Task goal:
Print, word for word, the line containing "The image size is (1269, 871)." and all lines beneath it to the end of the entries below. Pictures do not belong in the copy.

───── Material provided

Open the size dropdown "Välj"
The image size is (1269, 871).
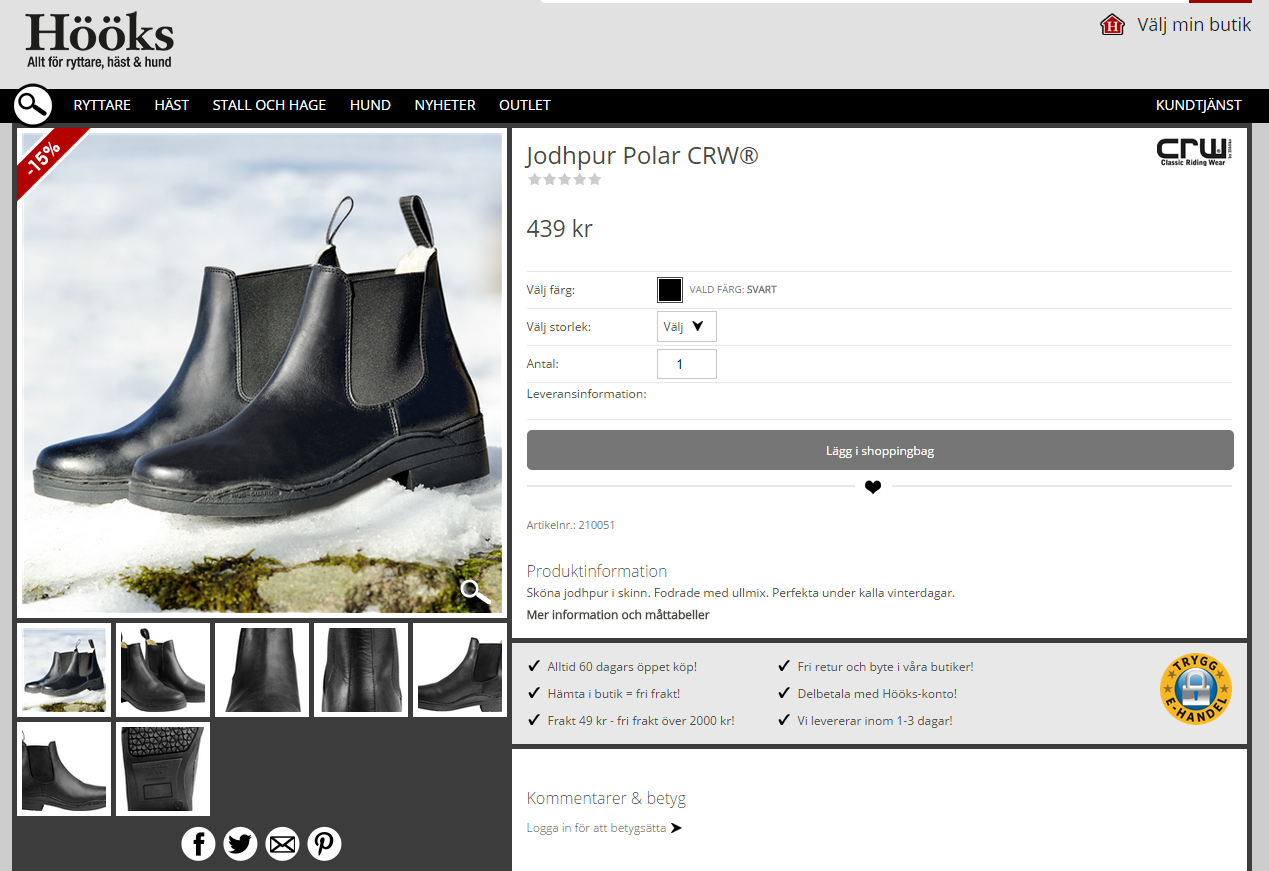686,326
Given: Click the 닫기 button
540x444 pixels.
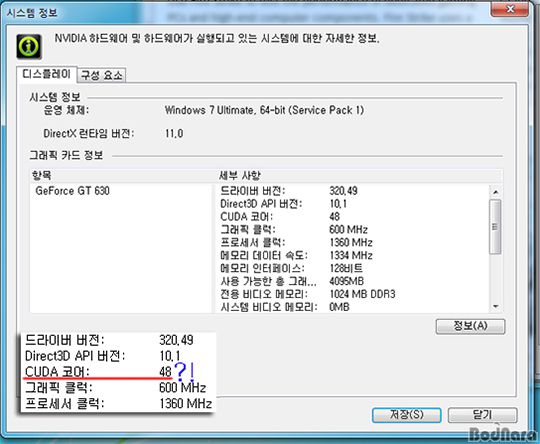Looking at the screenshot, I should (482, 414).
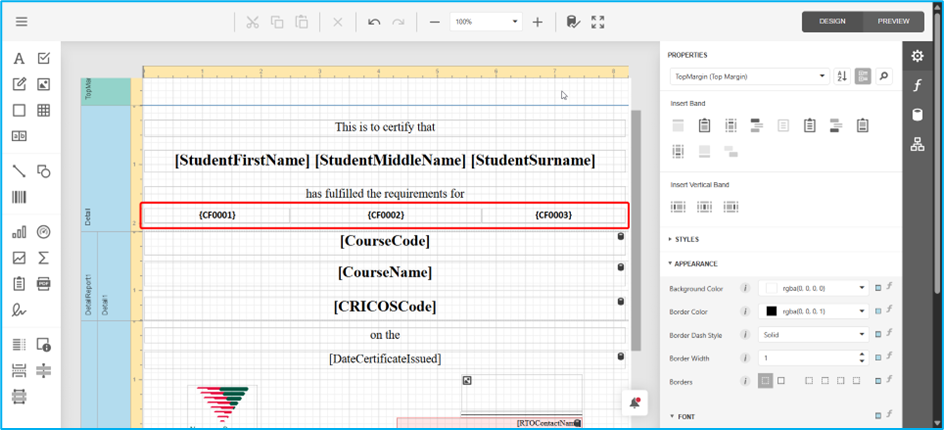Toggle full screen mode icon
This screenshot has width=944, height=430.
pos(598,22)

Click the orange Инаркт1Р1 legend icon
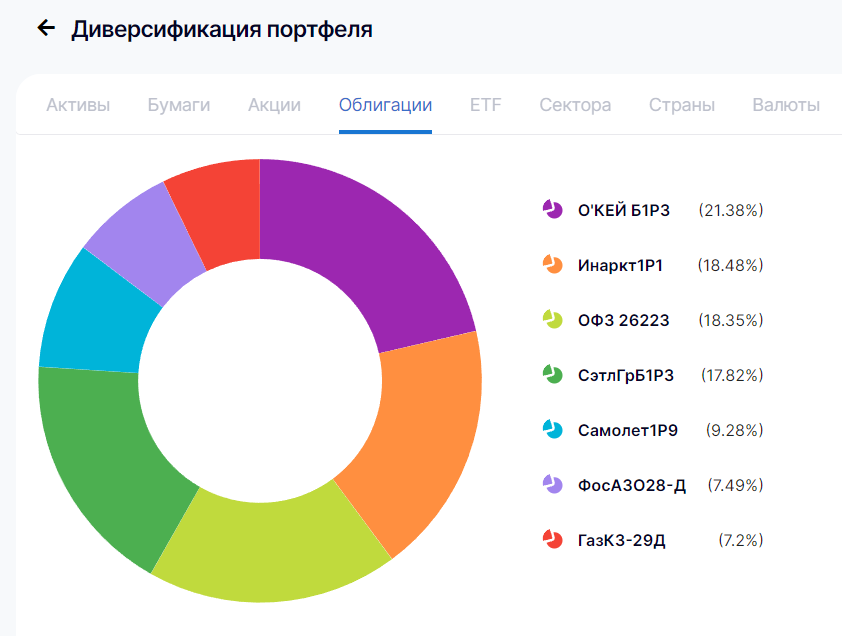[x=553, y=264]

──────────

Result:
The image size is (1269, 871).
686,326
Given: Click the 닫기 button
540x444 pixels.
Looking at the screenshot, I should (482, 414).
Toggle full screen mode icon
This screenshot has width=944, height=430.
pos(598,22)

Click the orange Инаркт1Р1 legend icon
[x=553, y=264]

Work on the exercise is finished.